A ‘people’s rally’ is bringing community food growers together from all over London next weekend to create a charter for the “right to grow food” on public land.
It is being staged on April 27 for campaigners to “meet the challenges of urban food cultivation” for a more sustainable future.
Speakers at the rally, staged by the Roots and Shoots organisation at Kennington in south London, include the founder of Incredible Edible gardening project Pam Warhurst who advocates a “right to grow” policy for local authorities to maintain public land suitable for community cultivation.
“People are one of our most under-used assets for climate and food security,” Pam insists. “Communities want to grow their own food.
“It’s time for local authorities to trust people to steward public land in the places they call home by giving them a ‘right to grow’.”
The idea would need community groups to be given free leases by the local council to cultivate plots and have the right to bid if the land is being sold off.
Green spaces in poorer areas are less likely to be protected against the bulldozers and developers than land in more affluent areas, campaigners fear.
Glyn Harries from Hackney’s Incredible Edible environment group in east London said: “Right to Grow can tackle food poverty and put healthy meals on the plates of people who need it most.
“Local food growing helps fight climate change by lowering our reliance on destructive modern agriculture which also endangers many species.”
London has lost 40 allotment sites to redevelopment in the lasts 10 years alone — yet urban agriculture has “the potential for food security to provide up to 20 per cent of our needs”, campaigners suggest.
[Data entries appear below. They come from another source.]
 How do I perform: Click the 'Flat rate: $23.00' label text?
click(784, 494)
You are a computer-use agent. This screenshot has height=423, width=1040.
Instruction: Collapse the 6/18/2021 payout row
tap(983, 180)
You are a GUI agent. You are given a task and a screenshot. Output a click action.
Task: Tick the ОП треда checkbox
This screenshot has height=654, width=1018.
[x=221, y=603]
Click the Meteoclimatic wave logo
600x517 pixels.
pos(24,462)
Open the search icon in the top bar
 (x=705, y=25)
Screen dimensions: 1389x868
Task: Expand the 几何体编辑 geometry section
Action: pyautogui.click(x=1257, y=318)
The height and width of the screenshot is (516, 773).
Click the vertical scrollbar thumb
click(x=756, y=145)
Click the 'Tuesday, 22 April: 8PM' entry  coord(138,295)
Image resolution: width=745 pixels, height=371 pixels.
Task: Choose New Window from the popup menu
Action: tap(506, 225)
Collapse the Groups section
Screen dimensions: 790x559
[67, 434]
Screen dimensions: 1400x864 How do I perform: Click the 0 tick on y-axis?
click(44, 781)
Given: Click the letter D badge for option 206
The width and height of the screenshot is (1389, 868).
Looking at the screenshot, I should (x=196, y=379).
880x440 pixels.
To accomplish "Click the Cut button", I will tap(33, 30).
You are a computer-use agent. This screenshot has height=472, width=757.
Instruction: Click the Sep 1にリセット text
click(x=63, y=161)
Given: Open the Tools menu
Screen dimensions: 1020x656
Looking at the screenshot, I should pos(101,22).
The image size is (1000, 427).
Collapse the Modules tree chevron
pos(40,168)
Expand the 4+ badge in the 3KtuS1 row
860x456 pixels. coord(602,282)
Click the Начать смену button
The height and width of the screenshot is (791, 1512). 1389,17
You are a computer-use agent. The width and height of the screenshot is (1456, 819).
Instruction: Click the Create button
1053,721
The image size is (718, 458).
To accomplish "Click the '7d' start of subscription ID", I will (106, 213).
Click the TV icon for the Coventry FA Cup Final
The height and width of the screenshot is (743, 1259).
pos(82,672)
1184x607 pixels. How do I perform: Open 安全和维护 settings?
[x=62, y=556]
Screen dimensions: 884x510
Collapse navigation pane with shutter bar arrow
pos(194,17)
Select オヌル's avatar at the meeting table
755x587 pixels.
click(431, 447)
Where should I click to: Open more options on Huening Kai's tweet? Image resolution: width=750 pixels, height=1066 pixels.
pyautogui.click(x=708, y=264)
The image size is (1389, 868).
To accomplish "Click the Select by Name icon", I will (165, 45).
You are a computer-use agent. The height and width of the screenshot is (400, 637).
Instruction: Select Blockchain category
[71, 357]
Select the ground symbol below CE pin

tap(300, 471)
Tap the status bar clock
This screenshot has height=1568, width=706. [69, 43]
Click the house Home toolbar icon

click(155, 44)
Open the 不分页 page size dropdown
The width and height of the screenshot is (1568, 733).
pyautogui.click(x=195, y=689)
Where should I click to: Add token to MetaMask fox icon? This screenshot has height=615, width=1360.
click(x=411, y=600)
Sustain food charity’s Rachel Dring points out: “Almost all food growing in London is under threat from development with land at a premium.
“It’s time to remove the red tape for Londoners to have space to grow their own food.”
The citizens’ campaign has been gaining political traction, say its advocates, with support in the House of Lords. One local council in Yorkshire has become the first to pass a ‘Right to Grow’ motion, with others exploring the possibilities.